I hung up the out-of-office sign late last week and met up with my friend Neil Davies for a quick deer hunt on the Pine Ridge Reservation. Davies serves as the marketing manager for Hornady and he wanted to put the company's new American Whitetail line of ammunition to the test on some brawny South Dakota deer. I was on a tight deadline both professionally and personally (I had promised my girlfriend I'd be back for her birthday Saturday), and was counting on Davies' assurance that the deer would cooperate.

What neither he nor I took into account was the affect this year's EHD outbreak would have on the area's deer populations. Davies has hunted the reservation for the past several years, and he and guide Travis Brave Bird noted seeing far fewer deer than in previous years. Despite spending Thursday afternoon glassing the wide expanses of the Badlands, none of us so much as saw the fleeting flash of a white
tail, though mule deer does, fawns and small bucks were in abundance.

We spent Friday in more typical whitetail country, glassing the pine-studded ridges and pushing the coulees near Kyle. Altogether we saw probably less than 20 deer, 6 or 7 of which were mature bucks. Of those, four were locked up with lone does, bedded in thick cover. Early in the afternoon, Brave Bird bumped a buck from its hide, but the buck didn't move far, bedding right back down in the same patch of buckbrush. Only after we jumped the buck while moving in for a shot did the unseen doe stand and run.
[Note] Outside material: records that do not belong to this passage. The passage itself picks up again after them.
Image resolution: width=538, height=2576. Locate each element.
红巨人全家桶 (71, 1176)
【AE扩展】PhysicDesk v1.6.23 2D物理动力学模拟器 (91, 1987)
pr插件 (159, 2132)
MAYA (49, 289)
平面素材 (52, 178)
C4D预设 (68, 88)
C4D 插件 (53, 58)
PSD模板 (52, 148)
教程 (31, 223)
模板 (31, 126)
At the end of the day, as were making our way to a final stand, a gnarly old buck crossed the trail in front of us 225 yards away. I muffed the first shot, but the deer didn't so much as flinch. I made the most of the second chance, as well as a third, as the buck fled into the timber. We were sure the shots were fatal, but gave the buck several minutes before we followed its trail. Only then did a single doe show herself, fleeing from her bed in the brush.

My deer (that's me in the green shirt at the top of the page), along with the wide-antlered bachelor buck Davies killed (above) earlier in the day, were incredibly lean, evidence of the effects of the rut. Considering there are relatively few deer in the area, I'd bet these bucks are cruising wide expanses, fighting aggressively and running does hard in the drive to breed. And when one finally gets a doe to stand, they're obviously reluctant to leave her side.